SHOO-IN: “a person or thing that is certain to succeed, esp. someone who is certain to win a competition.” – New Oxford American Dictionary

This is not a real lexicide, and to be honest, the perpetrator here is yours truly. Recently, I used the improper shoe-in on, of all places, Facebook. A “friend” (yes, one of those) called me on it. Like a preacher caught in a brothel, somehow the offense seems dirtier coming from me.
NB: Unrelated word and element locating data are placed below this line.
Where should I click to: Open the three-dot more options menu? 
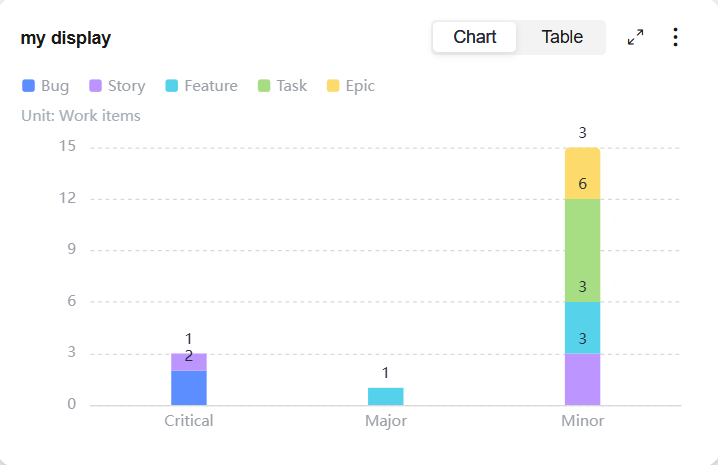tap(676, 38)
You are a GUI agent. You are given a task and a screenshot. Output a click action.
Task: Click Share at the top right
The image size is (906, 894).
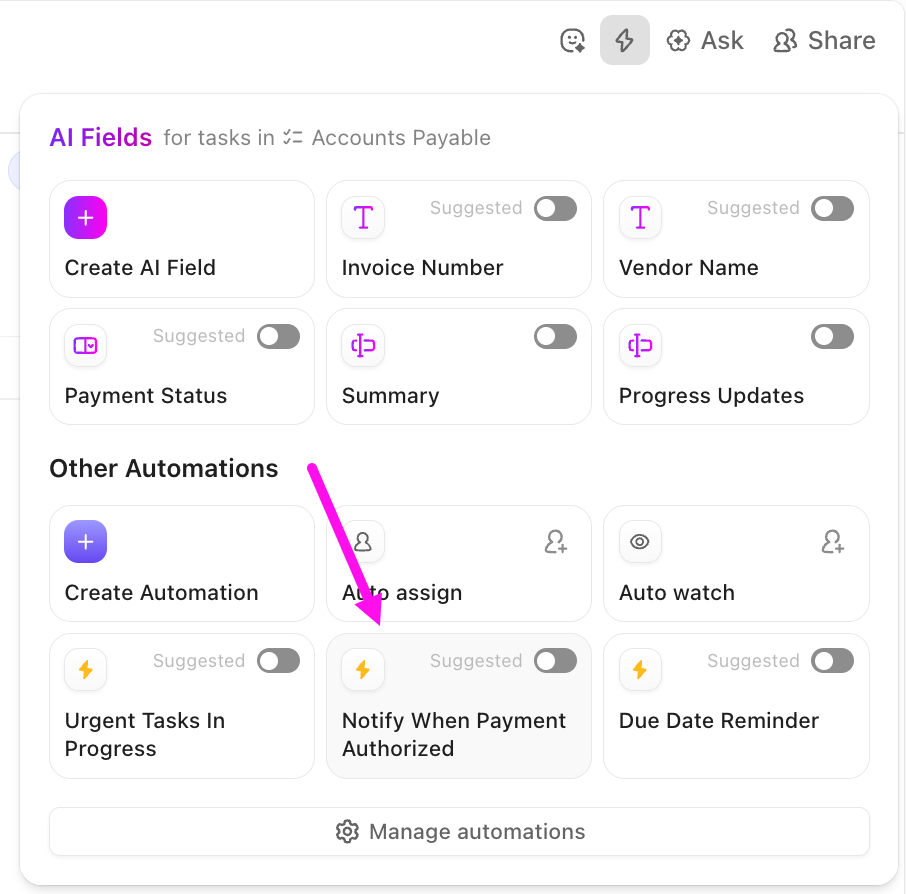point(824,40)

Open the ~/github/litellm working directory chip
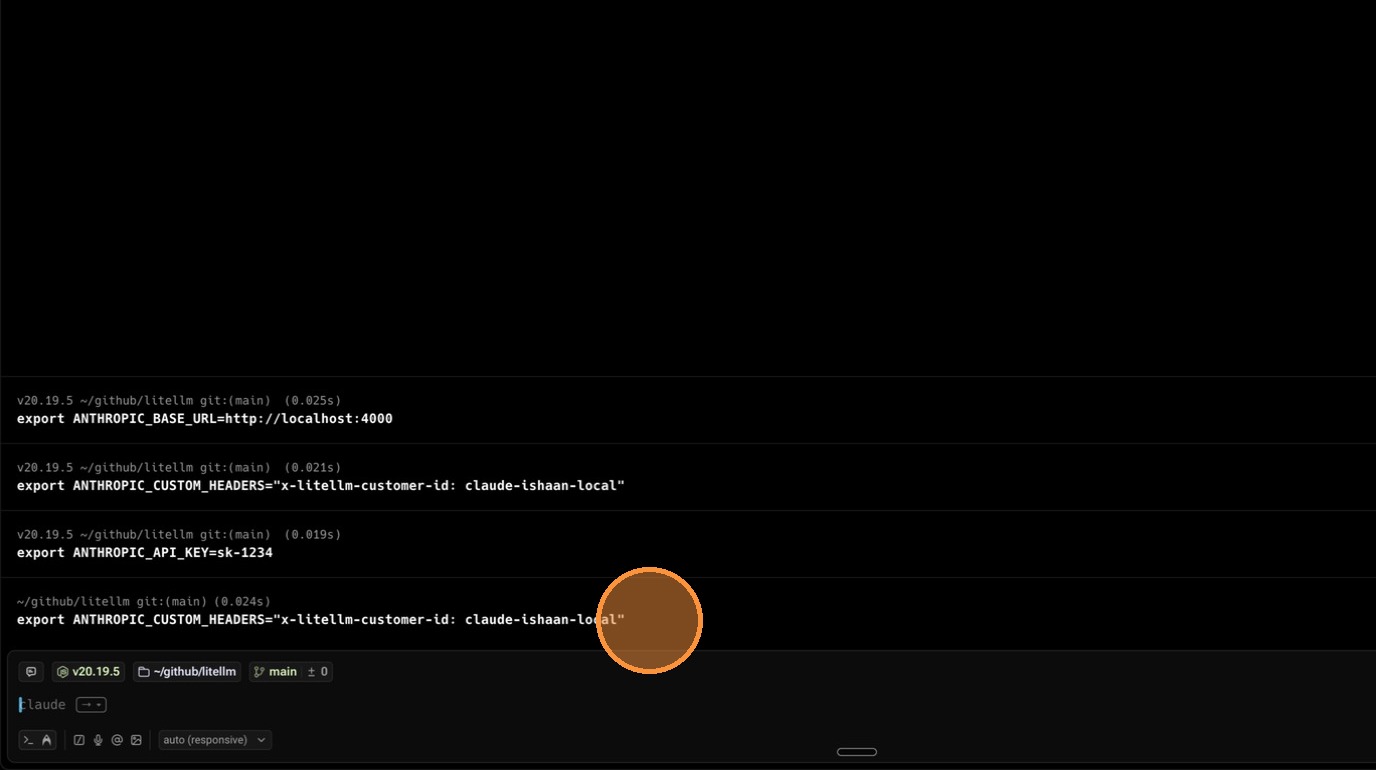coord(187,672)
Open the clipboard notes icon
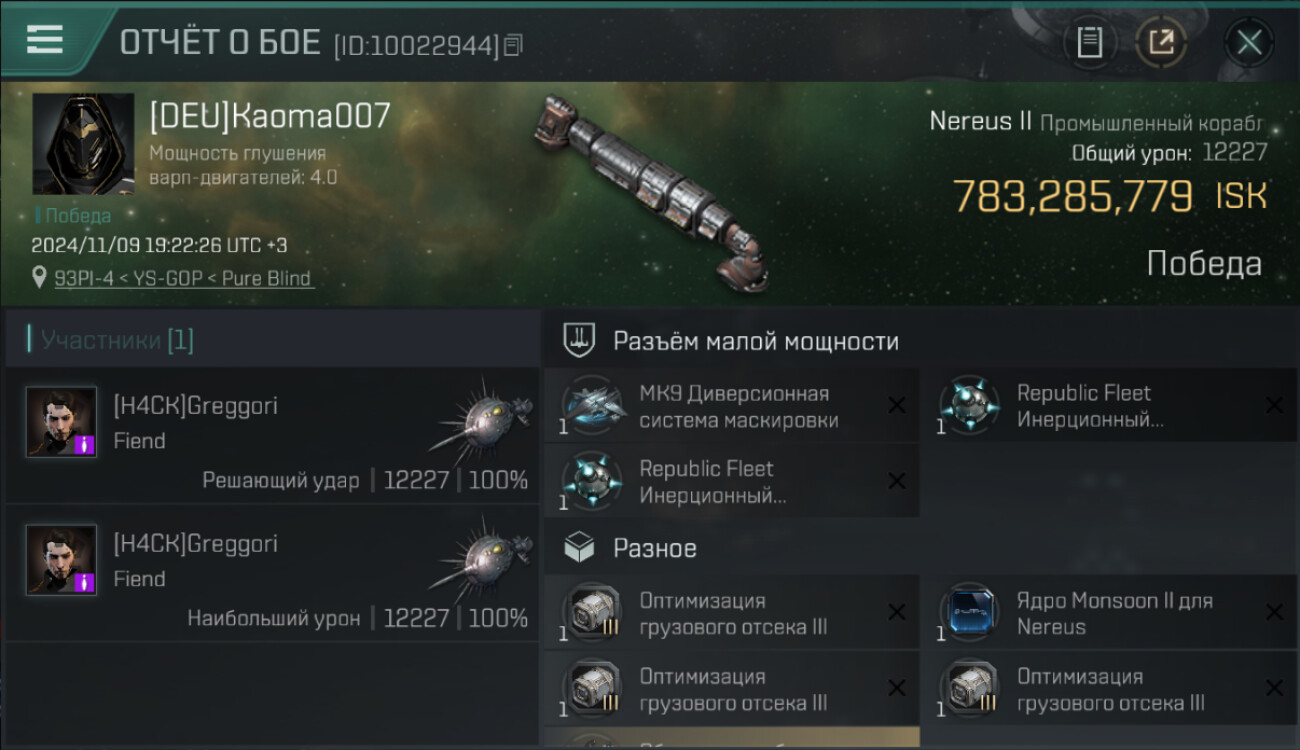This screenshot has height=750, width=1300. pyautogui.click(x=1089, y=42)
So off I went in search of shoo-in’s origin. Like many other useful terms (“hands down” comes to mind), shoo-in comes from the world of horse racing, where the nippy nags are literally shooed in to the finish (to shoo meaning, of course, to drive an animal where you want it to go). Presumably all the jockeys are shooing in their mounts, so how did this term come to apply only to sure bets? Opinions vary, but William Safire wrote that in a fixed race it was the other jockeys who shooed in the decided winner while simultaneously holding their own steeds back. This origin story sounds murky to me, but as this site demonstrates, crisp logic is not a prerequisite for etymology.

So please forgive this foray into non-lexicidal, non-corporatese misspelling, but I do feel like I’ve done a kind of penance. All the better to shoo away future lexicides.